Bagaimana masa depan gagasan negara Islam? Hal itulah yang melatar belakangi diskusi pada hari Selasa (12/20) yang diselenggarakan INFID bersama Yayasan LKiS sebagai upaya membuka ruang bertukar pikiran, pengalaman dan pengetahuan mengenai ancaman ekstremisme berbasis agama yang termuat di dalam buku The Illusion of an Islamic State. Buku ini berisi bab-bab terpilih dari buku “Ilusi Negara Islam” yang diterbitkan di tahun 2009 dan diedit oleh KH Abdurrahman Wahid. Penerbitan buku ini menjadi penting untuk menyebarkan gagasan pemikir agama moderat di Indonesia kepada khalayak yang lebih luas.

SOAL TERTULIS 1:
Jawab pertanyaan berikut berdasarkan teks tentang diskusi buku The Illusion of an Islamic State.
(a) Siapa penyelenggara diskusi tersebut?
(b) Pada tahun berapa buku "Ilusi Negara Islam" diterbitkan?
(c) Siapa editor buku "Ilusi Negara Islam"?
SOAL TERTULIS 2:
Tuliskan lanjutan teks tentang diskusi buku The Illusion of an Islamic State, dimulai setelah kalimat terakhirnya.

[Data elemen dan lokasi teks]
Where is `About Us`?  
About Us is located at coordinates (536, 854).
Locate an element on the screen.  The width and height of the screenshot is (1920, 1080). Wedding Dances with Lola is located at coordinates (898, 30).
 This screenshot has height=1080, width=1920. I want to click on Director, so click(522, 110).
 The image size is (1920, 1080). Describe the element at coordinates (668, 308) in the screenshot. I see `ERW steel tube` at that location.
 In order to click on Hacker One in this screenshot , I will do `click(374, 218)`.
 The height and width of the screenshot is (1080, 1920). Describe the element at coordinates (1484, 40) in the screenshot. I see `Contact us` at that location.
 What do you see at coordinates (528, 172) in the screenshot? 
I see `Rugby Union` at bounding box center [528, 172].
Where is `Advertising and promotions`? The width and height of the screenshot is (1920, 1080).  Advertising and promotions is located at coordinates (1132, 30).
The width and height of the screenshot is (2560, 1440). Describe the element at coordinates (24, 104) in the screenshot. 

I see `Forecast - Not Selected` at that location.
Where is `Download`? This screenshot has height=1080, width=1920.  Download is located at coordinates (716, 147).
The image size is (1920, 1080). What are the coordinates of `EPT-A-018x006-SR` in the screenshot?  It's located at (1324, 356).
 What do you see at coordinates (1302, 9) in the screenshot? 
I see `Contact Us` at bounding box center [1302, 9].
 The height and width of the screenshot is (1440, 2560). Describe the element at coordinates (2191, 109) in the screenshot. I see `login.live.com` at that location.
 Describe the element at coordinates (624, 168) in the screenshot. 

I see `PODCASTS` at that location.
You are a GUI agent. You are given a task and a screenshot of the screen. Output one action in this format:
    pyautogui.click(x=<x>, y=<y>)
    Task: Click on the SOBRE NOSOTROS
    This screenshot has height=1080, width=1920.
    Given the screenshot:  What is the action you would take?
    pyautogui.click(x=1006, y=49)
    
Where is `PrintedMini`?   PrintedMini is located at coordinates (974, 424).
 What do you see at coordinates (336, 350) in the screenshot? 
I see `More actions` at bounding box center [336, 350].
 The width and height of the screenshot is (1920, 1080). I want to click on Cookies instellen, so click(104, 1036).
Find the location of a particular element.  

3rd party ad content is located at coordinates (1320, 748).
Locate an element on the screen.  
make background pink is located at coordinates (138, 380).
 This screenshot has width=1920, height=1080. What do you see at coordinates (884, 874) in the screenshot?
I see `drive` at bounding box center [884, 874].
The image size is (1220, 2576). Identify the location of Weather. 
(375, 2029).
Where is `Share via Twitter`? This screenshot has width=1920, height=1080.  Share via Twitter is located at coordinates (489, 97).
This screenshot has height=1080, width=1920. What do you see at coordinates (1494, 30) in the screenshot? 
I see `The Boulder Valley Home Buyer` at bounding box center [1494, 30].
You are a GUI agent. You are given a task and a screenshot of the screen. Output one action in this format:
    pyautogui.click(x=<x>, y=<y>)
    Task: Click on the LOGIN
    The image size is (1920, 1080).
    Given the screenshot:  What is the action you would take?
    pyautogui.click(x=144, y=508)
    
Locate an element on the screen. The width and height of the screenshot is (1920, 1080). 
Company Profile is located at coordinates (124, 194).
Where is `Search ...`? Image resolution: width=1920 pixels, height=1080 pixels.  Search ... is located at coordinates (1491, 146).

JAWABAN LATIHAN 1:
(a) INFID bersama Yayasan LKiS.
(b) Tahun 2009.
(c) KH Abdurrahman Wahid.

JAWABAN LATIHAN 2:
Meskipun, harus diakui, Indonesia memiliki catatan panjang mengenai intoleransi, diskriminasi dan kekerasan berbasis agama, ada banyak pihak yang mengapresiasi kemampuan Indonesia, sebagai negara muslim terbesar di dunia, untuk tetap merawat demokrasi, melalui praktik agama yang moderat.
Pembubaran Hizbut Tahrir Indonesia (HTI), sebagai kelompok pro-khilafah, yang dilakukan oleh pemerintah, berdampak besar pada menyempitnya berbagai akses organisasi tersebut. Kendati dibubarkan, menurut Peneliti CRCS UGM, Iqbal Ahnaf , ideologi dan gerakannya masih dapat dengan mudah kita temukan di ruang-ruang publik. Strategi yang digunakan lebih subtil, tanpa menggunakan istilah eksplisit seperti “khilafah” atau “negara Islam”. Saat ini penyebaran gagasan dan provokasi di media sosial jauh lebih marak.
“Mereka tidak membawa bendera organisasi. Mereka juga menggunakan istilah lebih ramah seperti gerakan untuk mengaji, mencintai al-quran, gerakan tolong-menolong, kemanusiaan dan kekeluargaan,” tambahnya.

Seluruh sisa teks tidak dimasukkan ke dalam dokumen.